Hulsen left a little garrison in Leipzig (friend Quintus a part of it); [Tempelhof, iv. 290.] and returned to the King; whose small Magazine at Duben, and other small affairs there,--Magdeburg with boats, and the King with wagons, having been so diligent in carrying grain thither,--are now about completed. From Daun's returning to Torgau, Friedrich infers that the cautious man has got Order from Court to maintain Torgau at all costs,--to risk a battle rather than go. "Good: he shall have one!" thinks Friedrich. And, NOVEMBER 2d, in four columns, marches towards Torgau; to Schilda, that night, which is some seven miles on the southward side of Torgau. The King, himself in the vanguard as usual, has watched with eager questioning eye the courses of Daun's advanced parties, and by what routes they retreat; discerns for certain that Daun has no views upon Duben or our little Magazine; and that the tug of wrestle for Torgau, which is to crown this Campaign into conquest of Saxony, or shatter it into zero like its foregoers on the Austrian part, and will be of death-or-life nature on the Prussian part, ought to ensue to-morrow. Forward, then!

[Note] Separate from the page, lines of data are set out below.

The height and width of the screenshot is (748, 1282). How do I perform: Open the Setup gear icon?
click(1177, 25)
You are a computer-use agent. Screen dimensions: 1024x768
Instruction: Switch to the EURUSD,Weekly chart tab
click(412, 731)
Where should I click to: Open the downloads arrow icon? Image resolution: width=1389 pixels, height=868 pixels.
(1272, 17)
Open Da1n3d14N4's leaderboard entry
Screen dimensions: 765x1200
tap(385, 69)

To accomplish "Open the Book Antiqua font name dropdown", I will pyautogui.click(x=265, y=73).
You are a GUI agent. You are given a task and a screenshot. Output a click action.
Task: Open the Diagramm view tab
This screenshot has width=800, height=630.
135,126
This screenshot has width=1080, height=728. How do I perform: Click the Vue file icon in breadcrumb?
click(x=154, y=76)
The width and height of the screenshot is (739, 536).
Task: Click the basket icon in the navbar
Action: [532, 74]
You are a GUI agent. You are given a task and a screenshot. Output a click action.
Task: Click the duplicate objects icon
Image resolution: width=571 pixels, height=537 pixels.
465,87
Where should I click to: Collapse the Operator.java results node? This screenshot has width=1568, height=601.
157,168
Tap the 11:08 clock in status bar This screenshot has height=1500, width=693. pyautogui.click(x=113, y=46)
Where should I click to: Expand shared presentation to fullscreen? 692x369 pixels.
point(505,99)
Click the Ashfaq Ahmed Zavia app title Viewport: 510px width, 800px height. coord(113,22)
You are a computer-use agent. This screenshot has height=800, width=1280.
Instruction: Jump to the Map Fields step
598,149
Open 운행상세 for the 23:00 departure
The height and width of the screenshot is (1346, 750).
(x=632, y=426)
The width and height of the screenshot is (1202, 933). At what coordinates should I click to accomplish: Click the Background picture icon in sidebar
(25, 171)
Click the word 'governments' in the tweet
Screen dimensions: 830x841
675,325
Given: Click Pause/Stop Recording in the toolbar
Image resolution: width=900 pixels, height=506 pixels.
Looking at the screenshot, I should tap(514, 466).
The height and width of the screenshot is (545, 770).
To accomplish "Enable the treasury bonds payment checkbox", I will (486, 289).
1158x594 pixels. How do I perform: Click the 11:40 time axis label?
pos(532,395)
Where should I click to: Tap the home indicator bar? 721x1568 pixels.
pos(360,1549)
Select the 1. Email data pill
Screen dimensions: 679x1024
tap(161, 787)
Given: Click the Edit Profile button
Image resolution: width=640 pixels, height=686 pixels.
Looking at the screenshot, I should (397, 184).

This Camp of Torgau is not a new place to Daun. It was Prince Henri's Camp last Autumn; where Daun tried all his efforts to no purpose; and though hugely outnumbering the Prince, could make absolutely nothing of it. Nothing, or less; and was flowing back to Dresden and the Bohemian Frontier, uncheered by anything, till that comfortable Maxen Incident turned up. Daun well knows the strength of this position. Torgau and the Block of Hill to West, called Hill of Siptitz:--Hulsen, too, stood here this Summer; not to mention Finck and Wunsch, and their beating the Reichspeople here. A Hill and Post of great strength; not unfamiliar to many Prussians, nor to Friedrich's studious considerations, though his knowledge of it was not personal on all points;--as To-morrow taught him, somewhat to his cost.